VulnReport looks for it’s SSL certificate in the same directory as it’s started in and called server.key so we create a self-signed certifcate in the same directory as the git repo:

root@vulnreportio:/opt/vulnreport# openssl req -new -newkey rsa:2048 -days 365 -nodes -x509 -keyout server.key -out server.crt

Generating a RSA private key
........+++++
.......................................................+++++
writing new private key to 'server.key'
-----
You are about to be asked to enter information that will be incorporated
into your certificate request.
What you are about to enter is what is called a Distinguished Name or a DN.
There are quite a few fields but you can leave some blank
For some fields there will be a default value,
If you enter '.', the field will be left blank.
-----
Country Name (2 letter code) [AU]:
State or Province Name (full name) [Some-State]:
Locality Name (eg, city) []:
Organization Name (eg, company) [Internet Widgits Pty Ltd]:
Organizational Unit Name (eg, section) []:
Common Name (e.g. server FQDN or YOUR name) []:
Email Address []:

root@vulnreportio:/opt/vulnreport# ls -alh server.*
-rw-r--r-- 1 root root 1.3K Feb 28 19:56 server.crt
-rw------- 1 root root 1.7K Feb 28 19:56 server.key

Of course feel free to put in any information you wish in the certificate, I just went with the defaults to make it easy.

Start VulnReport

First we need to SEED the database with information and tables using the SEED.rb file:

root@vulnreportio:/opt/vulnreport# ruby SEED.rb


Vulnreport 3.0.3 seed script
WARNING: This script should be run ONCE immediately after deploying and then DELETED

Setting up Vulnreport now...

Setting up the PostgreSQL database...
        Done

Seeding the database...
        Done

User ID 1 created for you


ALL DONE! :)
Login to Vulnreport now and go through the rest of the settings!

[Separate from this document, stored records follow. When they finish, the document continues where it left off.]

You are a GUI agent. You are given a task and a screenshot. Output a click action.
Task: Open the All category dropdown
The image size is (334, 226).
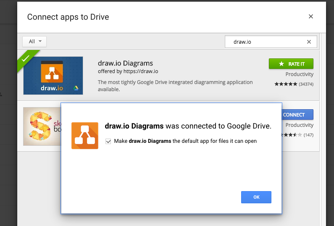pos(34,42)
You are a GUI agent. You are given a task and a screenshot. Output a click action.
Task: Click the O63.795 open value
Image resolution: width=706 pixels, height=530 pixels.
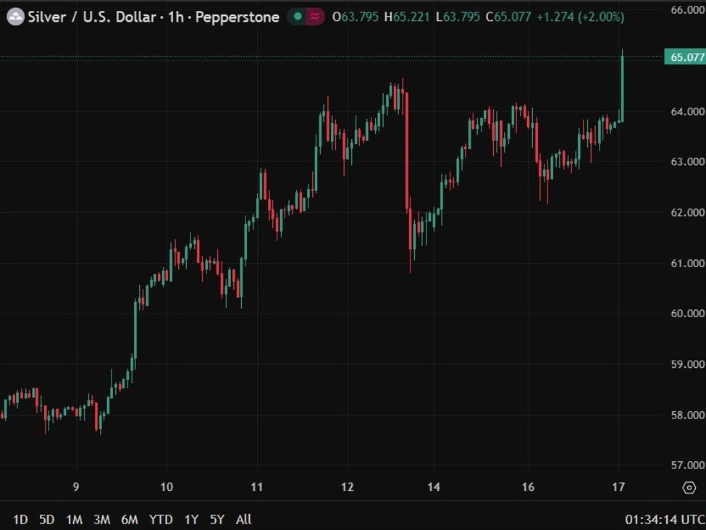click(x=356, y=16)
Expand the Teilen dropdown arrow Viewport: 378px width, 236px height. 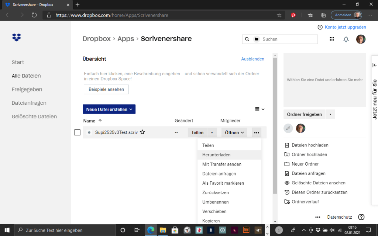(212, 133)
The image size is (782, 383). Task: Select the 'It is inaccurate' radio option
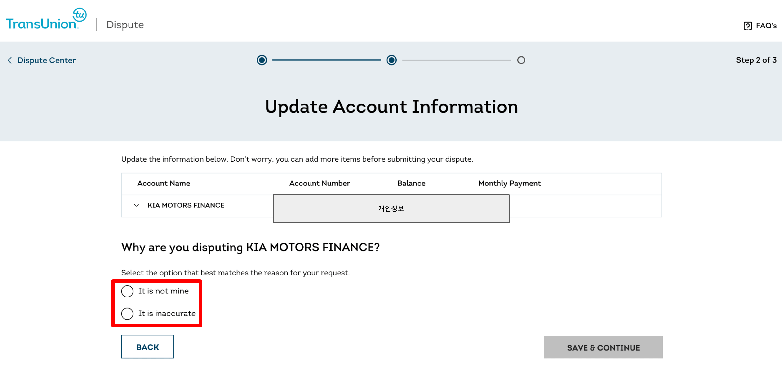coord(127,313)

Then we can start up the application:

root@vulnreportio:/opt/vulnreport# ./start.sh
Using rack adapter
[28/Feb/2019 19:59:02] WARNING: RUNNING IN DEVELOPMENT ENVIRONMENT
[28/Feb/2019 19:59:02] Dev environment: CRON JOBS SCHEDULER NOT ENABLED
[28/Feb/2019 19:59:02] VRCron Registered: Monthly Allocation Notification
[28/Feb/2019 19:59:02]  Type: cron, Schedule: 0 7 1 * *
[28/Feb/2019 19:59:02]  Cron registered as not enabled, did not schedule
[28/Feb/2019 19:59:02] VRCron Registered: Monthly Allocation Preset
[28/Feb/2019 19:59:02]  Type: cron, Schedule: 0 0 1 * *
[28/Feb/2019 19:59:02]  Cron registered as not enabled, did not schedule
Thin web server (v1.6.4 codename Gob Bluth)
Maximum connections set to 1024
Listening on 0.0.0.0:443, CTRL+C to stop

Once it’s started, we can log in with the default user admin and the default password admin which is quite hilariously ironic for a vulnerability reporting platform. I think the SEED file should be updated to add a vulnerability report example including the default password for it’s own service.

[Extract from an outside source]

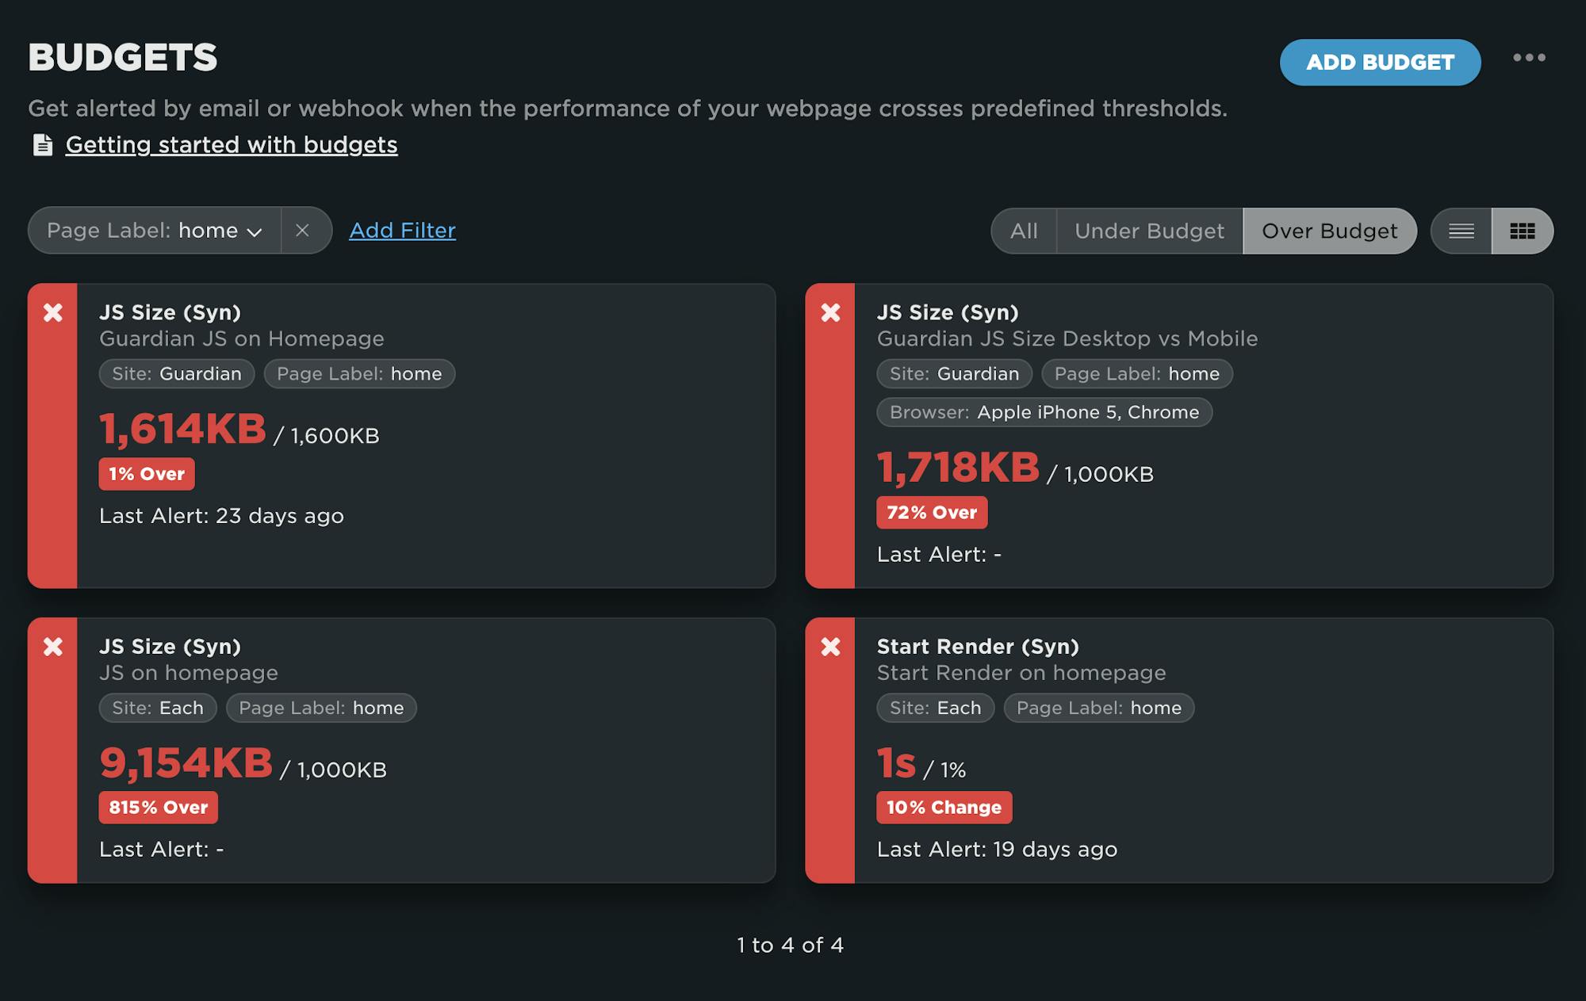Viewport: 1586px width, 1001px height.
Task: Click X icon on Desktop vs Mobile card
Action: tap(830, 312)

There are quite a few bugs that I’ve run into that result in a ‘NulClass’. I think this is the result of lacking enough SEED data. But once you create a user, vuln, or whatever, you’ll get this error but the creat will go through and you only really see this error once per action type.

Side note: I submitted this install guide as a short version to the repository itself because of the lacking installation steps here: https://github.com/salesforce/vulnreport/pull/30 but they require you to sign a document before they will accept pull requests: https://cla.salesforce.com/sign-cla. I don’t really have time to look over that document nor do I want to spend the time to get a lawyer to do so, so I will leave it at making a blog post about how to install it and hope that is enough to help others get this installed.